This issue is just one of the many in which the great twentieth-century theologian Karl Barth and his reformation great-grandfather, John Calvin, agree. They both held that:

  • Preaching and sacraments are central to the community’s activity;
  • That static works are a distraction to the ‘listening community’;
  • That the community should not be bound to a particular conception of Jesus;
  • That even the best art cannot ‘display Jesus Christ in his truth, i.e., in his unity as true Son of God and Son of Man. There will necessarily be either on the one side, as in the great Italians, an abstract and docetic over-emphasis on His deity, or on the other, as in Rembrandt, an equally abstract, ebionite over-emphasis on His humanity, so that even with the best of intentions error will be promoted’ (Barth, CD IV.3.2, 867). To be sure, Barth had already anticipated this move in CD IV.2 when he insisted that Jesus Christ cannot be known in his humanity as abstracted from his divine sonship. See CD IV.2, 102–3.
  • ‘Whatever [people] learn of God in images is futile’ (Calvin, Institutes, I.xi.5). God’s majesty ‘is far above the perception of our eyes … Even if the use of images contained nothing evil, it still has no value for teaching’ (Inst., I.xi.12); and
  • ‘Theology cannot fix upon, consider, and put into words any truths which rest on or are moved by themselves – neither an abstract truth about God nor about man nor about the intercourse between God and man. It can never verify, reflect or report in a monologue. Incidentally, let it be said that there is no theological visual art. Since it is an event, the humanity of God does not permit itself to be fixed in an image’ (Barth, The Humanity of God, 57).
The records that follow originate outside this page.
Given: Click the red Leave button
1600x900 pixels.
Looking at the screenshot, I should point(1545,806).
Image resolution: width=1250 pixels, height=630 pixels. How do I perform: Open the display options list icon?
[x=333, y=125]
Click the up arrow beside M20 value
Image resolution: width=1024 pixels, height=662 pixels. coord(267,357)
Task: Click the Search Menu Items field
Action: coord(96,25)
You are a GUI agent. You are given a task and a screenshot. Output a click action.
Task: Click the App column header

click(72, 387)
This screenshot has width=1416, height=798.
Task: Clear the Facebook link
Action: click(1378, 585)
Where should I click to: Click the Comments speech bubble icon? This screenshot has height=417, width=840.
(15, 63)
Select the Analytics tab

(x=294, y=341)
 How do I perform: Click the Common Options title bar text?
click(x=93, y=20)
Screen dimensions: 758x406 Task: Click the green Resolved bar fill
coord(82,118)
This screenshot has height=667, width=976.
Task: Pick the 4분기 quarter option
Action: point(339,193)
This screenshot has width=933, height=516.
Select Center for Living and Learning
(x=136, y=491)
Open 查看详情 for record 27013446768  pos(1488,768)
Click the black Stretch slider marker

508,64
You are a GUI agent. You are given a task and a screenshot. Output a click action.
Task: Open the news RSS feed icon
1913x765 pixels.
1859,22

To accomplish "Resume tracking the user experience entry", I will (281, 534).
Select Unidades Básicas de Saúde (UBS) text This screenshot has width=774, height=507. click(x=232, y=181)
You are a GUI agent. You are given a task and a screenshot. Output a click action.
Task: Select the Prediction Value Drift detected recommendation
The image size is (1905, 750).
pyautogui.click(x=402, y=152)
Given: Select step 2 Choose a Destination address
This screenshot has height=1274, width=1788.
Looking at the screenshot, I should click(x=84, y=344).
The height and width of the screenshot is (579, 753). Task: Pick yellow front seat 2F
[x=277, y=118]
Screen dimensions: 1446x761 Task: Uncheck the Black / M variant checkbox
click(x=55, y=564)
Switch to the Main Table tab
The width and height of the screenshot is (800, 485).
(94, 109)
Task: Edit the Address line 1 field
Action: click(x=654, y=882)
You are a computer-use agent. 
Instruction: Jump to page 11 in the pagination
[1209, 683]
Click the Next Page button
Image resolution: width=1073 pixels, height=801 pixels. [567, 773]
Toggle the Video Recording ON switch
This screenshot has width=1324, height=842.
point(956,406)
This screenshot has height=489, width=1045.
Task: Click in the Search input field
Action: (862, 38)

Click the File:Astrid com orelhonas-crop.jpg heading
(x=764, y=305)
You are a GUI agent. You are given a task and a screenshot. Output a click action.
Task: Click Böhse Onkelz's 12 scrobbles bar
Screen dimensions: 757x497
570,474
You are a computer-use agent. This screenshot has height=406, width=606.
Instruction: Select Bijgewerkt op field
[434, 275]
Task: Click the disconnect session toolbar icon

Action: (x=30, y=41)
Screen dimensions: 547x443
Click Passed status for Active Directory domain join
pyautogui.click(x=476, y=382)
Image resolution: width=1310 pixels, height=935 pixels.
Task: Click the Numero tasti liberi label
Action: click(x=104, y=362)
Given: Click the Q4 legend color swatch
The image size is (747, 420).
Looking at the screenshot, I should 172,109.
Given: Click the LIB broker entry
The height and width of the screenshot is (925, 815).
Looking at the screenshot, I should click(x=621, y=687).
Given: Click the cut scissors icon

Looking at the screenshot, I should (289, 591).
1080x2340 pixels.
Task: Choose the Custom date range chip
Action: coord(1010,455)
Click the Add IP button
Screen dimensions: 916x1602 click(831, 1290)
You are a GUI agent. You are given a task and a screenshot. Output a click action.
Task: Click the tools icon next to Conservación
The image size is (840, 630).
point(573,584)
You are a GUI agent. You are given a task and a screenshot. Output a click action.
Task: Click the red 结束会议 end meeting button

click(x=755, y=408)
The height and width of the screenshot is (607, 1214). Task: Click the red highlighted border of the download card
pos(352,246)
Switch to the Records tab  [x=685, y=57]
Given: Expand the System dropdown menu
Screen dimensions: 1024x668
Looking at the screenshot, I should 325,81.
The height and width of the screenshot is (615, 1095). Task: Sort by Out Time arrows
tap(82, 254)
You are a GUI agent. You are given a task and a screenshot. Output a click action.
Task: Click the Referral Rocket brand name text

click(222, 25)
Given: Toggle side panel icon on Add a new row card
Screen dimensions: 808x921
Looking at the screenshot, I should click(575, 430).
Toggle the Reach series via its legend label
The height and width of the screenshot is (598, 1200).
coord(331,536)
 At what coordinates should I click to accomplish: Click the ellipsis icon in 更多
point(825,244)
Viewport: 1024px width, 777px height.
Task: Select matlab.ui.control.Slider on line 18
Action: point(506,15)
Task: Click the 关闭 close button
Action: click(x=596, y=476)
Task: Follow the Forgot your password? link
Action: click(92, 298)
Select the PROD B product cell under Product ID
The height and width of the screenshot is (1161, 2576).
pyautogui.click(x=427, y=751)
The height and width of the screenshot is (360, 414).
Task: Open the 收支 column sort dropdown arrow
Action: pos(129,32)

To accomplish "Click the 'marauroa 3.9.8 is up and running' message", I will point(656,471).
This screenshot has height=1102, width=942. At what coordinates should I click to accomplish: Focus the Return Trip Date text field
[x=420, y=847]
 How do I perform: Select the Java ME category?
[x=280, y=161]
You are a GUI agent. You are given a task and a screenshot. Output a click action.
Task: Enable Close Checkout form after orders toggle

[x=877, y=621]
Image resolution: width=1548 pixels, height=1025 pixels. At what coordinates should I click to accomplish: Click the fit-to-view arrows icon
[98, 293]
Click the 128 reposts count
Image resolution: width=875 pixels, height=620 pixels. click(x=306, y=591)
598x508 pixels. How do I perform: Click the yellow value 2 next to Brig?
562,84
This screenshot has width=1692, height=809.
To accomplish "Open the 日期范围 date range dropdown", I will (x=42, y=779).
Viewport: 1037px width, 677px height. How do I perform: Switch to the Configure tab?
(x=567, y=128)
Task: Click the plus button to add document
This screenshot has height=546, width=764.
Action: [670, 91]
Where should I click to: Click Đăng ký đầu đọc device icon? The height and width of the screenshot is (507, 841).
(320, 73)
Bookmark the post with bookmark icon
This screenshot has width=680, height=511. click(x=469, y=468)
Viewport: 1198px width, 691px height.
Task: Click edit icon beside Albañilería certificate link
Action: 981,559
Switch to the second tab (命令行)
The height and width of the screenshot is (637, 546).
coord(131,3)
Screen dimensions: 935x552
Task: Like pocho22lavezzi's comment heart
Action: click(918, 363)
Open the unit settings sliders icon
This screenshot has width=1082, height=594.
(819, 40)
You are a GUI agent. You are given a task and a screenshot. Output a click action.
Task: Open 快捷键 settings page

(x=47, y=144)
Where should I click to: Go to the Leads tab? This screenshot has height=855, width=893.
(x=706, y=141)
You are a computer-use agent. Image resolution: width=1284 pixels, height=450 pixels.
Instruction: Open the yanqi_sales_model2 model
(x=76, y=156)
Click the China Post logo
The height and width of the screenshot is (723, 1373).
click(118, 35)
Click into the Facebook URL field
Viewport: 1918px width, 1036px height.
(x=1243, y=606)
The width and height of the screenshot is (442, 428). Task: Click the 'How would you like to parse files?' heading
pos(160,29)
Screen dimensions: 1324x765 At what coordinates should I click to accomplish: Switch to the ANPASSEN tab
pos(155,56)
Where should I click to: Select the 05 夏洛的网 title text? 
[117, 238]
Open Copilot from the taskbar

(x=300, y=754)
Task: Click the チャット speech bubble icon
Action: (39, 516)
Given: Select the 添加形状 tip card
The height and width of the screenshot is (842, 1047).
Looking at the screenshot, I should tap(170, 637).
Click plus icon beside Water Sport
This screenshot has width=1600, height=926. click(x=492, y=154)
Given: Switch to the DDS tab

That art is concerned with ‘earthly, creaturely things’ is reflected in Karl Barth’s scathing critique of attempts to visualise the ‘inaccessible and incomprehensible side of the created world’, and he lists ‘heaven’, and Christ’s resurrection and ascension as examples: ‘There is no sense in trying to visualise the ascension as a literal event, like going up in a balloon. The achievements of Christian art in this field are amongst its worst perpetrations’ (CD III.2, 453). And, on the resurrection, he writes:

There is something else, however, which the Easter records and the whole of the New Testament say but wisely do not describe. In the appearances He not only came from death, but from His awakening from the dead. The New Testament almost always puts it in this way: “from the dead.” From the innumerable host of the dead this one man, who was the Son of God, was summoned and awakened and reconstituted as a living man, the same man as He had been before. This second thing which the New Testament declares but never attempts to describe is the decisive factor. What was there actually to describe? God awakened Him and so He “rose again.” If only Christian art had refrained from the attempt to depict it! He comes from this event which cannot be described or represented – that God awakened Him. (Barth, CD IV.2, 152)

While Barth and Calvin could and did find proper recognition of the gift of God’s love expressed in human culture, they both failed to find in their theology a positive place for the plastic arts that they could find, for example, in music. Ah Wolfgang!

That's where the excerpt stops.